OpenShot / openshot-qt

OpenShot Video Editor is an award-winning free and open-source video editor for Linux, Mac, and Windows, and is dedicated to delivering high quality video editing and animation solutions to the world.
http://www.openshot.org
Other
4.36k stars 544 forks source link

mixed audio tracks sound fine on the timeline but are clipping in the export #3256

Closed PontiacCZ closed 3 years ago

PontiacCZ commented 4 years ago

Describe the bug: When I add music to our birthday celebration, it all sounds good while played back on the timeline. But audible clipping is in the export file.

Steps to reproduce the behavior:

  1. Download these two audio files:

  2. import them into a new project in OpenShot 2.5.0

  3. choose project profile: HD 1080p 25 fps

  4. put celebration to track 4 and the music to track 5. It should look like this: image

  5. play back first 20 secs of the timeline - you can hear that all sounds good in the OpenShot.

  6. now export video: H265, profile HD 1080p 25 fps, quality "med", on the Advanced tab: start frame 1, end frame 500 (so you export only 20 seconds, we do not need more)

  7. play back the exported file - you will hear pretty bad audio clipping, especially with the drum beats. My encode is here.

Expected behavior: I expect the audio in the exported file to sound the same way as in the timeline.

System Details:

I know there is already an issue about this problem, but I wanted be more specific, in my report, provide steps and files for you to work with.

zackees commented 4 years ago

Yup - i have the same problem.

I'm using an MP3 audio track

cleveopiyo commented 4 years ago

Having the same problem with audio clipping but with mp4 audio and only after I export

ferdnyc commented 4 years ago

If you're mixing two audio sources together at full volume, clipping is a likely result. Especially if either or both of them are already close to or at the limits of their amplitude range.

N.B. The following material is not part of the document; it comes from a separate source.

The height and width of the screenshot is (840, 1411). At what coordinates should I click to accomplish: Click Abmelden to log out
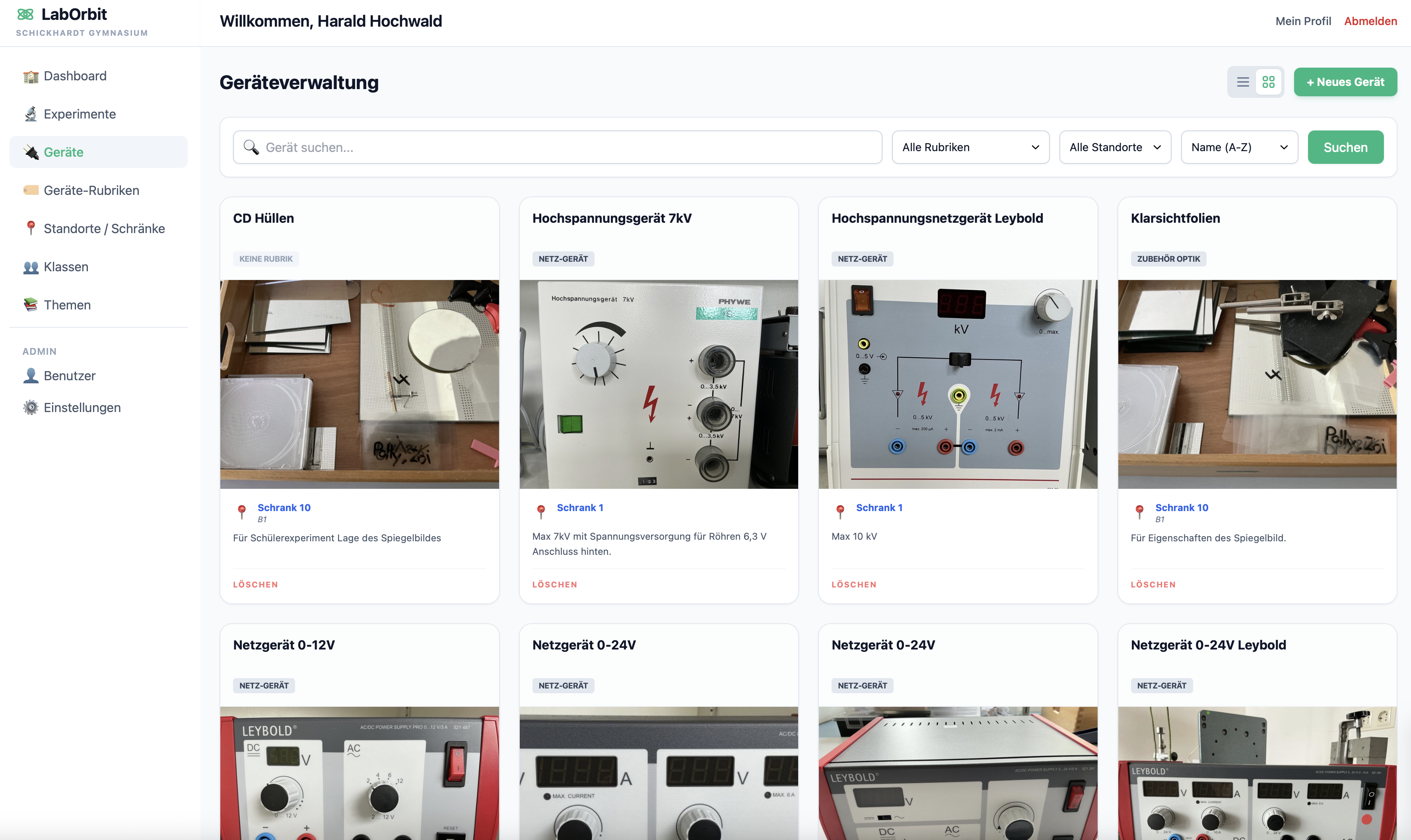coord(1370,21)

Loading the guitar track into Audacity, you can see that it's already clipping some, and that's without any other tracks mixed in:

(The red lines represent clipping, with View > Show Clipping enabled.)

image

So it's no surprise that when we mix in another fairly loud track at full volume, the clipping increases drastically:

image

And, yeah, it sounds pretty bad.

The trick is to simply reduce the volume of both tracks, so that they don't push each other beyond max amplitude when mixed together.

Here's the same mix, only this time I set Volume adjustment keyframes on the first frame of each clip (so the value applies for the entire length of the clip). I adjusted the guitar track to 0.75, and the crowd-noise track to 0.8:

image

There's still a little visible clipping, but just like with the original guitar track, none of it is audible.

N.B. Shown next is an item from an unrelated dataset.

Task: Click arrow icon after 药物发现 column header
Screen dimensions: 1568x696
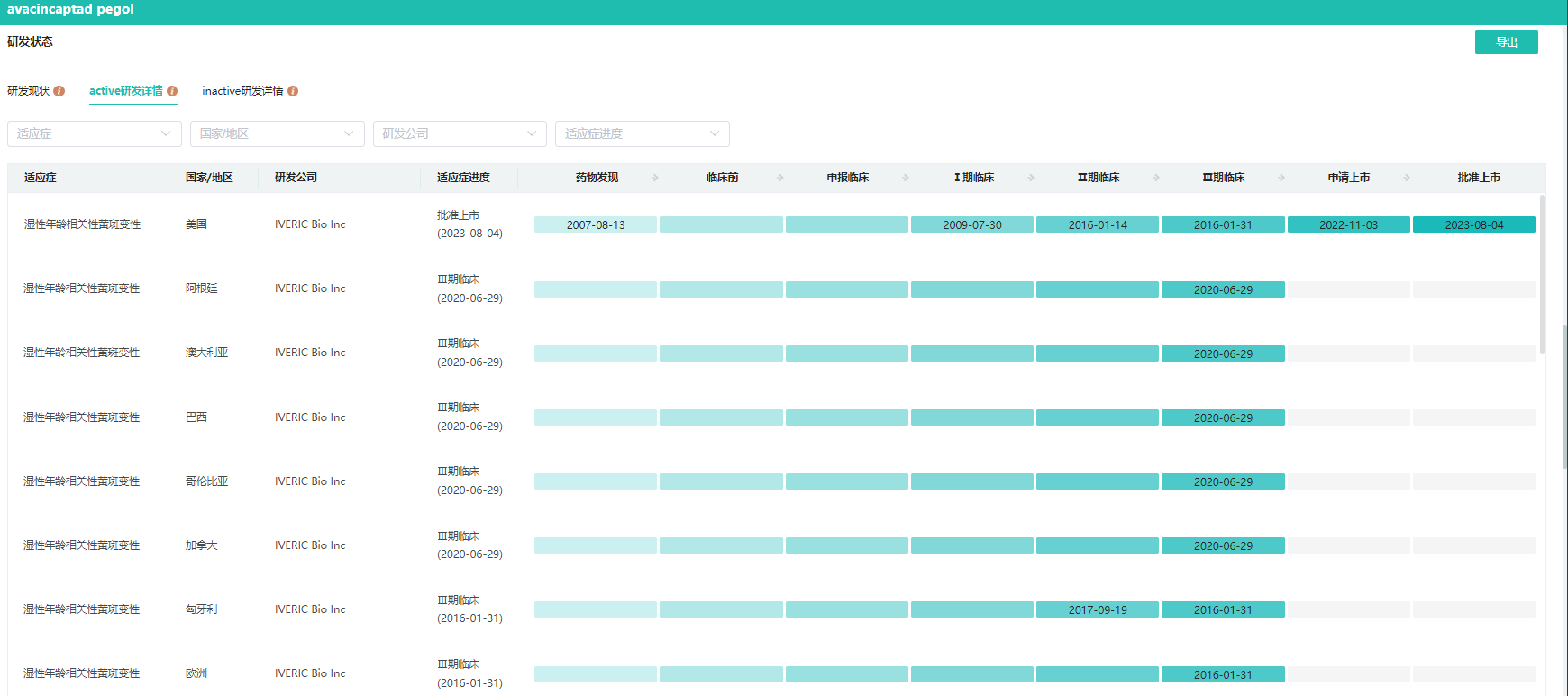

The reason you don't hear clipping when previewing is, you most likely have the output volume on your computer set far below 100%. So, there's plenty of headroom left in the output hardware, and the signal doesn't come anywhere near maximum amplitude — never mind exceeding it. If you were to play the preview back with the volume set to 100%, you'd notice that both tracks were far too loud, leading to distortion every time their combined amplitude attempted to exceed the maximum levels for your audio hardware

Long story short, when mixing audio from multiple sources, you have to reduce the input levels to prevent clipping. Don't assume that there won't be clipping, and then plan to correct for it only if you hear distortion in the preview. Unless the track volumes are reduced, you KNOW there's going to be clipping, whether you hear it or not. So, just make the necessary adjustments right from the start. (And then plan to go back and tweak things some more, if the final result still doesn't sound exactly the way you planned.)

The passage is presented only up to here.